◆ Written task:
Reproduce the material line for line, beginning with the line that contains "How do I perform: Reset" and ending with the line that contains "Action: click(x=344, y=135)", both included.

◆ Source records:
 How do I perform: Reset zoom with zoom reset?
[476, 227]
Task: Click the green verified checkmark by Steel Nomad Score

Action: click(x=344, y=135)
--
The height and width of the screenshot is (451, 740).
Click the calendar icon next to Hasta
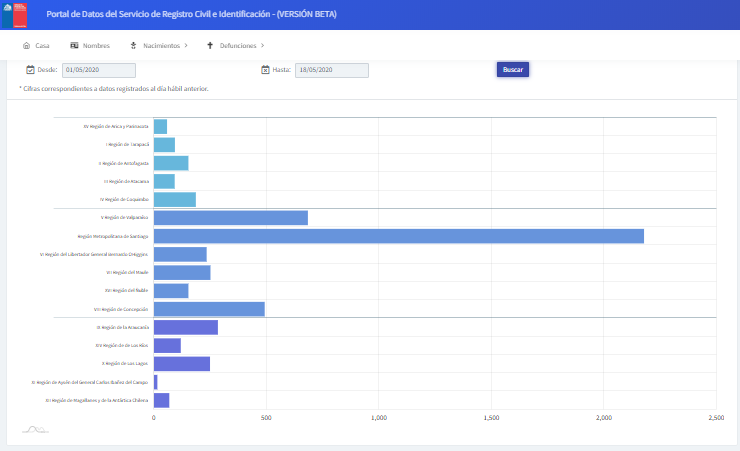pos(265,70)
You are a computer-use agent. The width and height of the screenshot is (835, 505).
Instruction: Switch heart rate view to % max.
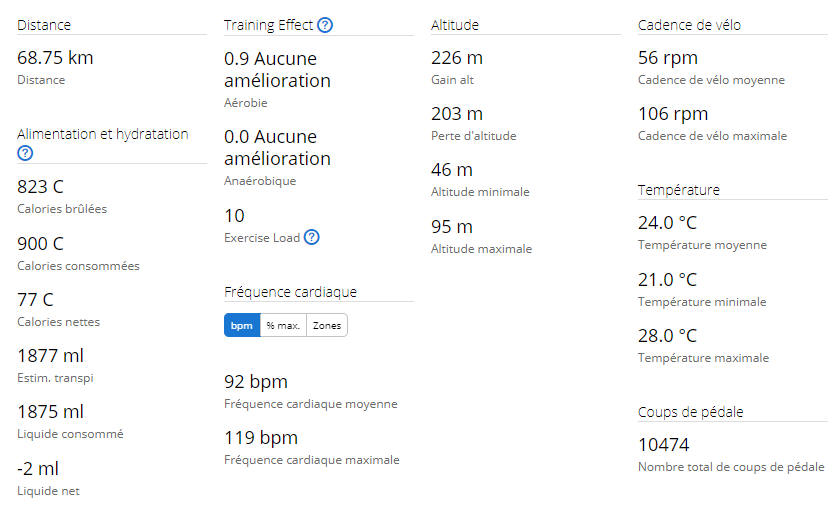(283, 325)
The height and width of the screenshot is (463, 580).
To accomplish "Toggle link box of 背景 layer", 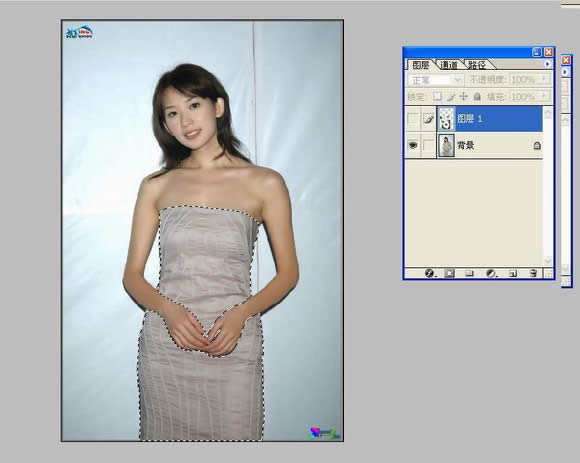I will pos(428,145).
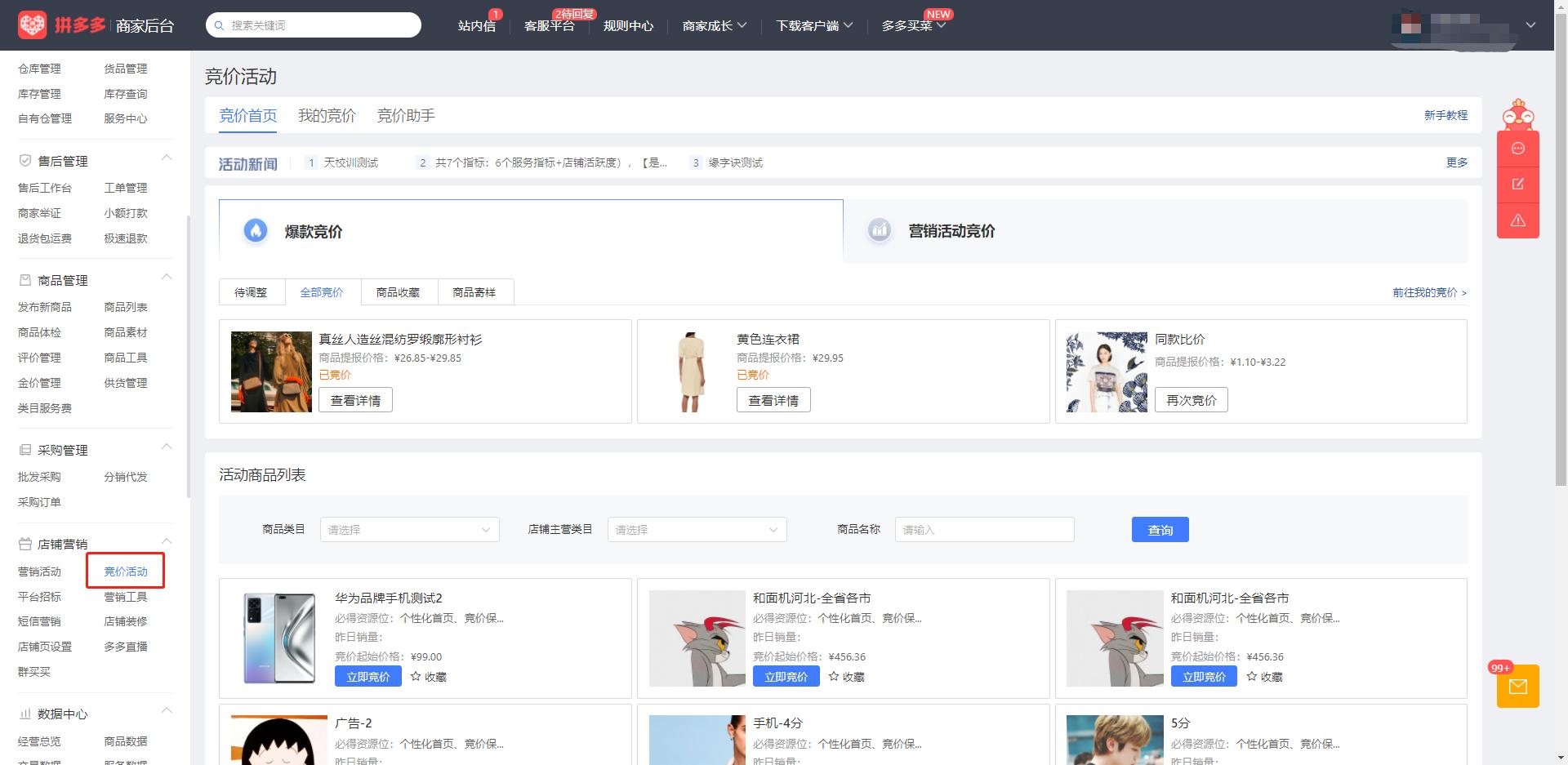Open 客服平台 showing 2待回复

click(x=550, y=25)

◆ Response to this task:
 How do I perform: Reset zoom with zoom reset?
[476, 227]
Task: Click the green verified checkmark by Steel Nomad Score

Action: click(x=344, y=135)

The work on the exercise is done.